A hundred years have passed since the hyperinflation in Germany, which crushed the economy and the fragile Weimar Republic. Are comparisons with the present justified?
“Don’t tell the hen that her eggs sell for 1.2 million marks a piece, she’ll have a fit of megalomania.” With this vitriolic humor, a reader of the Frankfurter Allgemeine Zeitung commented on the uncontrollable rise in prices in Germany in September 1923. The continuous revaluations after the Russian attack on Ukraine in February 2022, with the inflation rate occasionally registering double-digit rates, cause and today a strong concern among German consumers.
The good news: The worst is probably over, the ever upward trend has been halted.
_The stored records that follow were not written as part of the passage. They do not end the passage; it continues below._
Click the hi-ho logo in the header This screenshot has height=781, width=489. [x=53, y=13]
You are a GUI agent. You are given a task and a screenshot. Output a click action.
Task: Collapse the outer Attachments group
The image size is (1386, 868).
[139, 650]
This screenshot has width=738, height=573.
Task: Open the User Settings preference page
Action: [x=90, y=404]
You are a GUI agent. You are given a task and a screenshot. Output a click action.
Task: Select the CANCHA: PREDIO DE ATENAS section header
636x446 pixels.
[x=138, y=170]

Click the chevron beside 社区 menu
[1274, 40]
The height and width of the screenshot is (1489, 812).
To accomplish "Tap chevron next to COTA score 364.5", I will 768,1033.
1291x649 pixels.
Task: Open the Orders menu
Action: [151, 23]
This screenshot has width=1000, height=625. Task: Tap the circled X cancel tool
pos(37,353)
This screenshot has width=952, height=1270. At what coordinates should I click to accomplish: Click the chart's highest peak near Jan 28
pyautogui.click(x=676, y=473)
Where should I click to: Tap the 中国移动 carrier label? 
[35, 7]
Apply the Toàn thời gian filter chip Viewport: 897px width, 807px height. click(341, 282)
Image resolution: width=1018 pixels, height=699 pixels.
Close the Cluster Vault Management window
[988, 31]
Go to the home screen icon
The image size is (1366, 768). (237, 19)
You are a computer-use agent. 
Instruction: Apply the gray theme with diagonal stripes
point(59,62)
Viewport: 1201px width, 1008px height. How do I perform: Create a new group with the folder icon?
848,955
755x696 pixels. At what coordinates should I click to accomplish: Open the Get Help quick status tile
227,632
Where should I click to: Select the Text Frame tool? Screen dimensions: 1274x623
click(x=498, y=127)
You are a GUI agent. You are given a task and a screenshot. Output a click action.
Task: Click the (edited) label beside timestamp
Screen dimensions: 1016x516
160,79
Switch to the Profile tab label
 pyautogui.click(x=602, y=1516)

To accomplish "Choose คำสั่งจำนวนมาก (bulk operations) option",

Based on October data, inflation in Germany is moving at 3.8% on an annual basis. These are the lowest levels since August 2021. Analysts estimate that in the coming months, inflationary pressures will weaken further, among other things, due to the increase in interest rates by the European Central Bank (ECB). Since July 2022 the custodians of monetary stability in the eurozone have proceeded with ten consecutive interest rate hikes.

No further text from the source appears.